> [Action item]
The full set of entries below is to be returned unchanged.

[[ Record excerpts open ]]

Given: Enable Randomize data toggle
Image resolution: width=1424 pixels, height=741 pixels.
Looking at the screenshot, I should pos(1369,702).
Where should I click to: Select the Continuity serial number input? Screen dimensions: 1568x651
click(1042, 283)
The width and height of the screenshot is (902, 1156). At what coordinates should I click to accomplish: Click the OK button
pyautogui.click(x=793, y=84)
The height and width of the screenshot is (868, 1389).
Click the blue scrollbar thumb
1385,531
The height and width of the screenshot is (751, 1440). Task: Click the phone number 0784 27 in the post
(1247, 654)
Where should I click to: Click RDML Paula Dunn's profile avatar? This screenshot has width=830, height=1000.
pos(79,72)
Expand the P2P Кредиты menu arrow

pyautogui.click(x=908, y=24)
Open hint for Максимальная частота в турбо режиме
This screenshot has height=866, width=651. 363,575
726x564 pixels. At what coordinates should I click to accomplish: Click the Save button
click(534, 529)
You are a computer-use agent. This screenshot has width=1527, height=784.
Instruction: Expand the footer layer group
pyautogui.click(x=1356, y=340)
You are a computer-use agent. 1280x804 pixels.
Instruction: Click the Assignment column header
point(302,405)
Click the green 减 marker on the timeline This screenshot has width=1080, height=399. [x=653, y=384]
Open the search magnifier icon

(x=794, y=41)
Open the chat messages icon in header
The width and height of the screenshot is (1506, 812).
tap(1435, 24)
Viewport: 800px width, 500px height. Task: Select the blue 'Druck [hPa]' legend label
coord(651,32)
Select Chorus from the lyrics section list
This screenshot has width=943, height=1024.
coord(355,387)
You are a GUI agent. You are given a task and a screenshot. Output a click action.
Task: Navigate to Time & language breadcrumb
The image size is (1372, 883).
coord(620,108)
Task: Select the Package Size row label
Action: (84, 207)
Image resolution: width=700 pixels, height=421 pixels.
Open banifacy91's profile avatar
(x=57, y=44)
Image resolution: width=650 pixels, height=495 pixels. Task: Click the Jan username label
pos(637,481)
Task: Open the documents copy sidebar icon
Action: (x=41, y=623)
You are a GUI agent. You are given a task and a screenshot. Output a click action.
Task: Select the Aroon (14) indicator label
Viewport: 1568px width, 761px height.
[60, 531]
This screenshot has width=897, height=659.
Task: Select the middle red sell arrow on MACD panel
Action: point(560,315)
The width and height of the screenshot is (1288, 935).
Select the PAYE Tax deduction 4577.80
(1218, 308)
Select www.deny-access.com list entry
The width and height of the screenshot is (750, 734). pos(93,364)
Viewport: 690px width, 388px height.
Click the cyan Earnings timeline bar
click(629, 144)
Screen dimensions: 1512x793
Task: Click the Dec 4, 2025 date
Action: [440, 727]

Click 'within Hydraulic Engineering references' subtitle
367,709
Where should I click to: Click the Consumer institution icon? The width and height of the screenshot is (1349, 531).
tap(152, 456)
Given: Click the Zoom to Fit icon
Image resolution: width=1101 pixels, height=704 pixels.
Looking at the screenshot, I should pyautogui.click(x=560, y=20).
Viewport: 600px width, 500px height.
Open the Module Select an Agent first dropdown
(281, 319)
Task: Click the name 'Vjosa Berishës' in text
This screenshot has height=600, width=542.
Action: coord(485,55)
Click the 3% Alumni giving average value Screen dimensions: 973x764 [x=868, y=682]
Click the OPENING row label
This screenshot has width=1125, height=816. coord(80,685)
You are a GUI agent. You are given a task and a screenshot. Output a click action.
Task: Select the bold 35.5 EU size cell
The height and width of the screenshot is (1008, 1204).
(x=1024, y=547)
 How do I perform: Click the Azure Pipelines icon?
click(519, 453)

[[ Record excerpts closed ]]

> [Answer box]
Given: Enable Randomize data toggle
Image resolution: width=1424 pixels, height=741 pixels.
Looking at the screenshot, I should pos(1369,702).
Where should I click to: Select the Continuity serial number input? Screen dimensions: 1568x651
click(1042, 283)
The width and height of the screenshot is (902, 1156). At what coordinates should I click to accomplish: Click the OK button
pyautogui.click(x=793, y=84)
The height and width of the screenshot is (868, 1389).
Click the blue scrollbar thumb
1385,531
The height and width of the screenshot is (751, 1440). Task: Click the phone number 0784 27 in the post
(1247, 654)
Where should I click to: Click RDML Paula Dunn's profile avatar? This screenshot has width=830, height=1000.
pos(79,72)
Expand the P2P Кредиты menu arrow

pyautogui.click(x=908, y=24)
Open hint for Максимальная частота в турбо режиме
This screenshot has height=866, width=651. 363,575
726x564 pixels. At what coordinates should I click to accomplish: Click the Save button
click(534, 529)
You are a computer-use agent. This screenshot has width=1527, height=784.
Instruction: Expand the footer layer group
pyautogui.click(x=1356, y=340)
You are a computer-use agent. 1280x804 pixels.
Instruction: Click the Assignment column header
point(302,405)
Click the green 减 marker on the timeline This screenshot has width=1080, height=399. [x=653, y=384]
Open the search magnifier icon

(x=794, y=41)
Open the chat messages icon in header
The width and height of the screenshot is (1506, 812).
tap(1435, 24)
Viewport: 800px width, 500px height. Task: Select the blue 'Druck [hPa]' legend label
coord(651,32)
Select Chorus from the lyrics section list
This screenshot has width=943, height=1024.
coord(355,387)
You are a GUI agent. You are given a task and a screenshot. Output a click action.
Task: Navigate to Time & language breadcrumb
The image size is (1372, 883).
coord(620,108)
Task: Select the Package Size row label
Action: (84, 207)
Image resolution: width=700 pixels, height=421 pixels.
Open banifacy91's profile avatar
(x=57, y=44)
Image resolution: width=650 pixels, height=495 pixels. Task: Click the Jan username label
pos(637,481)
Task: Open the documents copy sidebar icon
Action: (x=41, y=623)
You are a GUI agent. You are given a task and a screenshot. Output a click action.
Task: Select the Aroon (14) indicator label
Viewport: 1568px width, 761px height.
[60, 531]
This screenshot has width=897, height=659.
Task: Select the middle red sell arrow on MACD panel
Action: point(560,315)
The width and height of the screenshot is (1288, 935).
Select the PAYE Tax deduction 4577.80
(1218, 308)
Select www.deny-access.com list entry
The width and height of the screenshot is (750, 734). pos(93,364)
Viewport: 690px width, 388px height.
Click the cyan Earnings timeline bar
click(629, 144)
Screen dimensions: 1512x793
Task: Click the Dec 4, 2025 date
Action: [440, 727]

Click 'within Hydraulic Engineering references' subtitle
367,709
Where should I click to: Click the Consumer institution icon? The width and height of the screenshot is (1349, 531).
tap(152, 456)
Given: Click the Zoom to Fit icon
Image resolution: width=1101 pixels, height=704 pixels.
Looking at the screenshot, I should pyautogui.click(x=560, y=20).
Viewport: 600px width, 500px height.
Open the Module Select an Agent first dropdown
(281, 319)
Task: Click the name 'Vjosa Berishës' in text
This screenshot has height=600, width=542.
Action: coord(485,55)
Click the 3% Alumni giving average value Screen dimensions: 973x764 [x=868, y=682]
Click the OPENING row label
This screenshot has width=1125, height=816. coord(80,685)
You are a GUI agent. You are given a task and a screenshot. Output a click action.
Task: Select the bold 35.5 EU size cell
The height and width of the screenshot is (1008, 1204).
(x=1024, y=547)
 How do I perform: Click the Azure Pipelines icon?
click(519, 453)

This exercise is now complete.